To the extreme left in the above photo is a small meeting and administrative area that you can see in the next photos below.
The young lady needed to get-back-to-work, so I waved to her and back-to-work she proceeded to go!
Mr. William R. Norton founded the Sunnyslope Neighborhood here in North Central Phoenix, Arizona.
As you have seen above, and will refresh your memory below, the front part of the museum is called the SUNNYSLOPE GALLERY.
Connie Kreamer's memorial in the SUNNYSLOPE GALLERY is on the extreme left both above and below.
To the rear in the below photo is the NORTH GALLERY.
As you look directly ahead, in the far right center in the above photo, you are seeing the Sunnyslope High School Varsity Letter Sweaters. Classes of 1959 (Ray) and 1961 (Gail).
Nice, really nice, when people donate personal items to a museum for others to enjoy.
The above photo will orient you to the below photos showing the West wall of the museum.
In the background you can see the name PEOPLE'S DRUG STORE. This building was once a Drug Store. It was purchased and moved from its original location here to 737 East Hatcher Road.
It was the very first drive-in drug store in the State of Arizona.
Below you see the East wall.
Today's Rhetorical Question : What happened to the church.
OK. By this point-in-time, I hope you have a good feeling for the two galleries in the museum, the SUNNYSLOPE and the NORTH GALLERIES.
Just in case you may have dozed-off during this Post, below are two photos to refresh your memories.
Let me tell you, The Sunnyslope Historical Society has one very energetic and active group of people behind the scenes.
Patti and I have attended two of their Saturday activities.

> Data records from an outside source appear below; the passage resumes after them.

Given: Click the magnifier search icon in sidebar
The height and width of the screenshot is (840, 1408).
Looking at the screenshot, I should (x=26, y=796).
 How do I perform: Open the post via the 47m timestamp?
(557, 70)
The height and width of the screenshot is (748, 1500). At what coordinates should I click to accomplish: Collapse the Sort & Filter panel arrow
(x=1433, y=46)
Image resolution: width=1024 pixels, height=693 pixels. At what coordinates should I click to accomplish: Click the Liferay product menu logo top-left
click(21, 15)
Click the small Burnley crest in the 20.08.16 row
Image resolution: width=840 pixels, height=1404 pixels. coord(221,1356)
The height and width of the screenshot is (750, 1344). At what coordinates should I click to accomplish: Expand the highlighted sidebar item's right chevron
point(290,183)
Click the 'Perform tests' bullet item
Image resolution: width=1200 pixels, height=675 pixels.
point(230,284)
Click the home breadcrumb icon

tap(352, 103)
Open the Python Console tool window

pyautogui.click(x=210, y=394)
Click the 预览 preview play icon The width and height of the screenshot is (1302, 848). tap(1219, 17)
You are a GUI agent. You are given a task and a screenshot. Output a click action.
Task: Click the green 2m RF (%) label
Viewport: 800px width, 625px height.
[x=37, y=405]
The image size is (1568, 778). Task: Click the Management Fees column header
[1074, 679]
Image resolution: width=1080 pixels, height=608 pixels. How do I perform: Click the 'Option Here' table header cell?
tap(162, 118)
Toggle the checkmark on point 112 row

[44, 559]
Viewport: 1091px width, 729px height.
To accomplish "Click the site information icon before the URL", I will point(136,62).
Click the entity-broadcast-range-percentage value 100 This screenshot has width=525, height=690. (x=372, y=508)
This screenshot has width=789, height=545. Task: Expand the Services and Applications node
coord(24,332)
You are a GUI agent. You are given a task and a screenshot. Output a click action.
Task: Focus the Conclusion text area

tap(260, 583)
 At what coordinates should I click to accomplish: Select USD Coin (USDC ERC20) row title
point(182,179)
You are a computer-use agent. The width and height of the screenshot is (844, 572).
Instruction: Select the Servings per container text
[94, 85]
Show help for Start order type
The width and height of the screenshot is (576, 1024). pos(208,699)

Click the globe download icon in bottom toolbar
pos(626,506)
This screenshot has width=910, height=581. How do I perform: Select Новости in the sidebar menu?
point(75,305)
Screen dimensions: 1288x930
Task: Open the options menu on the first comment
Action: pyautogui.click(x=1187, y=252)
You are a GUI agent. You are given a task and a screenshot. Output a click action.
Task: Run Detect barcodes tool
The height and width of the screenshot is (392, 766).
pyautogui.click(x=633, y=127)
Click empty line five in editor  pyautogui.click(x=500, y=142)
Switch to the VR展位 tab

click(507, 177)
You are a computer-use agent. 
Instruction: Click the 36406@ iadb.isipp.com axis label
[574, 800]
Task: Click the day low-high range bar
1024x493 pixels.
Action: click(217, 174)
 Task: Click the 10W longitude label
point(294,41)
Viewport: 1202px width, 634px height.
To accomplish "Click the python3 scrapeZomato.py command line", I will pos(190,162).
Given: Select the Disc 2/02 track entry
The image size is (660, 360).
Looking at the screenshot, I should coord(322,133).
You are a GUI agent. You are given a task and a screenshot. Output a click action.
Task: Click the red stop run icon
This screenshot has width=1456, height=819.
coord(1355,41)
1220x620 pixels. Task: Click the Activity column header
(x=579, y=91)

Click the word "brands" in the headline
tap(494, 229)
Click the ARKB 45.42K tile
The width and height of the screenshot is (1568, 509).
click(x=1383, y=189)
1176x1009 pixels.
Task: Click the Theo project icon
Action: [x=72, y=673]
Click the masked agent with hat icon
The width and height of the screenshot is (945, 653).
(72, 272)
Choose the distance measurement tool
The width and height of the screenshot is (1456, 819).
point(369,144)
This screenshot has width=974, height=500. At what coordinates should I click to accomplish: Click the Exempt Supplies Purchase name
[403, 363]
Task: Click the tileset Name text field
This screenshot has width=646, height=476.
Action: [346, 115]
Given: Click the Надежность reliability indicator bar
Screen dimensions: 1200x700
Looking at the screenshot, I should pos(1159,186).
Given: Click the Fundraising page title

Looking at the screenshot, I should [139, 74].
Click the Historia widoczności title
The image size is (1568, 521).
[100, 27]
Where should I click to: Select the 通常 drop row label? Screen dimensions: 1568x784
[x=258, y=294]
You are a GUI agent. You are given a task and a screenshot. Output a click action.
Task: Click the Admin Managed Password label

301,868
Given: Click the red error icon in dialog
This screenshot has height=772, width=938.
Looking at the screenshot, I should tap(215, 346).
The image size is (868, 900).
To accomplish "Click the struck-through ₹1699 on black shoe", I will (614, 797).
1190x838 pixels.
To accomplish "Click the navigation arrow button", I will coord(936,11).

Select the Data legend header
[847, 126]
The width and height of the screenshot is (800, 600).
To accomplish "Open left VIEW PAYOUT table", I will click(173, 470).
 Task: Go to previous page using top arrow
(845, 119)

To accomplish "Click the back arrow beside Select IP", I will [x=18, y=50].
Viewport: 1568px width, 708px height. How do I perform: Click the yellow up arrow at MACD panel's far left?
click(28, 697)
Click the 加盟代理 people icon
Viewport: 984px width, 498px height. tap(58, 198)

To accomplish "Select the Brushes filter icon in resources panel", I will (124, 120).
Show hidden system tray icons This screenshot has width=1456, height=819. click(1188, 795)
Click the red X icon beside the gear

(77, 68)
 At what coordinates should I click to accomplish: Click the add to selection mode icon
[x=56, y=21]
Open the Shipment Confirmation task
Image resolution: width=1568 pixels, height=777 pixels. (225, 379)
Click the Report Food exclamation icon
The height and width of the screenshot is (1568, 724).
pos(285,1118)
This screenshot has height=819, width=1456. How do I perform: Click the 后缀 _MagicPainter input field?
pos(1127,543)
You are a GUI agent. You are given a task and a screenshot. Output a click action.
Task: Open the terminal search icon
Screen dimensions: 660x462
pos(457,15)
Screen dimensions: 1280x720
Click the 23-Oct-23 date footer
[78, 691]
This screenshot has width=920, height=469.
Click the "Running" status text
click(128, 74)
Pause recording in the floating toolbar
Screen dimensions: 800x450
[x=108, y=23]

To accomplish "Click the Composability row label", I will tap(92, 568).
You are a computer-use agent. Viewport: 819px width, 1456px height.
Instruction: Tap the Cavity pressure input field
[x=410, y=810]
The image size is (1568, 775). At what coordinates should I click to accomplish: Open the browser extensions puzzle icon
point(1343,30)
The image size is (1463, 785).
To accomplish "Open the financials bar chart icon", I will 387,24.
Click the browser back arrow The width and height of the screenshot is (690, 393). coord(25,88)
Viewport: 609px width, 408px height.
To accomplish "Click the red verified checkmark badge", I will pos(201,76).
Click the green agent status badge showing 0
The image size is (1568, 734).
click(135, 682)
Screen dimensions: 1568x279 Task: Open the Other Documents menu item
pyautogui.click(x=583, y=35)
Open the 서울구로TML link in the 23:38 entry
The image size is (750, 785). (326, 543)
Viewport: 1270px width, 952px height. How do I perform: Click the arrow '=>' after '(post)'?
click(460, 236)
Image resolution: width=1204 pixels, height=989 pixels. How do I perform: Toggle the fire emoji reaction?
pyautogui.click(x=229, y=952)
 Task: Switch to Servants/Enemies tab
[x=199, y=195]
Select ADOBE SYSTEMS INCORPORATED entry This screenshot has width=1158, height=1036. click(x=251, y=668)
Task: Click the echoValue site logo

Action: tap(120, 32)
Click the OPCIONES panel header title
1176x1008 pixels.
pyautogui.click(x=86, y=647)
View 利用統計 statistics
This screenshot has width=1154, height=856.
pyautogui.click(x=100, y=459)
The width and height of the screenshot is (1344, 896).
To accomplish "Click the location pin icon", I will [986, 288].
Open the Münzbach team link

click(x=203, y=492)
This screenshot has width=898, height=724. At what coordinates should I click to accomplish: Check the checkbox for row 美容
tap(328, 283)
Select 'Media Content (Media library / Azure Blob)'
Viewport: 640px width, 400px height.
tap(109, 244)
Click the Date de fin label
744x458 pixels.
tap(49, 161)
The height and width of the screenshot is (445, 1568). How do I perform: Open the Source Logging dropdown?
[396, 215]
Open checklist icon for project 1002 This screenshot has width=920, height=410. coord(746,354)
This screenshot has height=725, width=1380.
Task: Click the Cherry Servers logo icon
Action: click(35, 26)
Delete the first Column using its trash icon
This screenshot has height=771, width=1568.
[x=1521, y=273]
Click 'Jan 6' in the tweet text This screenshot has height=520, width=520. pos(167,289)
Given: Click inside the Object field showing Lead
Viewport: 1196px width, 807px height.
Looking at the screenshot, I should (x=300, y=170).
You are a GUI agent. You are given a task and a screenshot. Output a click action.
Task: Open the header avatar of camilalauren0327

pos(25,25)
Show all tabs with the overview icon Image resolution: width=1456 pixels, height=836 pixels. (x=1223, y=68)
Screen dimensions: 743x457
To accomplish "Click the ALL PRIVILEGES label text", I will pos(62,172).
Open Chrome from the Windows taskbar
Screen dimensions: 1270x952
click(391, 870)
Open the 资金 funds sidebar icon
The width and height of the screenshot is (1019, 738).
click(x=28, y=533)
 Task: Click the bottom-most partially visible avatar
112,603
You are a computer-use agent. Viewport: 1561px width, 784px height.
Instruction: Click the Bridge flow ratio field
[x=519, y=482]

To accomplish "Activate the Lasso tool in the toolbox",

Below are a few photos of one of the events.
Are you ready? The stage is set.
Lights. Camera. Action.
A very brief synopsis of the presentation.
Here is what it was all about.
Beautifying the above and below banks of the Arizona Canal.
"Now that Captain, beautifying the Arizona Canal, is some project."
/s/ Crocodile Dundee
The time has come to take a look at the '40s House.
THE '40s HOUSE.
The following photos show exterior views of THE '40s HOUSE.
As you can see in the first photo below, the house thinks of itself as the 1945 HOUSE.
But the staff at the historical society think of it as the '40s HOUSE.
It is directly straight ahead in the first photo below.
The Sunnyslope Historical Society Museum building is on the right in the below photo.
The parking lot is full because I snapped these photos on the Saturday that the Arizona Canal beautification presentation and buffet lunch were underway in the main museum.
It is so very special to see the support by the Sunnyslope Community of the museum and the historical society.
"Dad?" .. "Yes '40s House?" .. "Even I think that you have shown enough photos of my exterior. Let's show some of the inside of me."
We will begin with the living room.
Bobbie Kraver is currently the President of the Sunnyslope Historical Society.
Am I the only one who grew up in the 1930s / 1940s with a radio like this in our living room?
Amazing. People were somewhat smaller back-in-the-day.
Good Day and Good Night to you '40s HOUSE.
Cap and Patti .. Proud to be Alaskan members of the Sunnyslope Historical Society.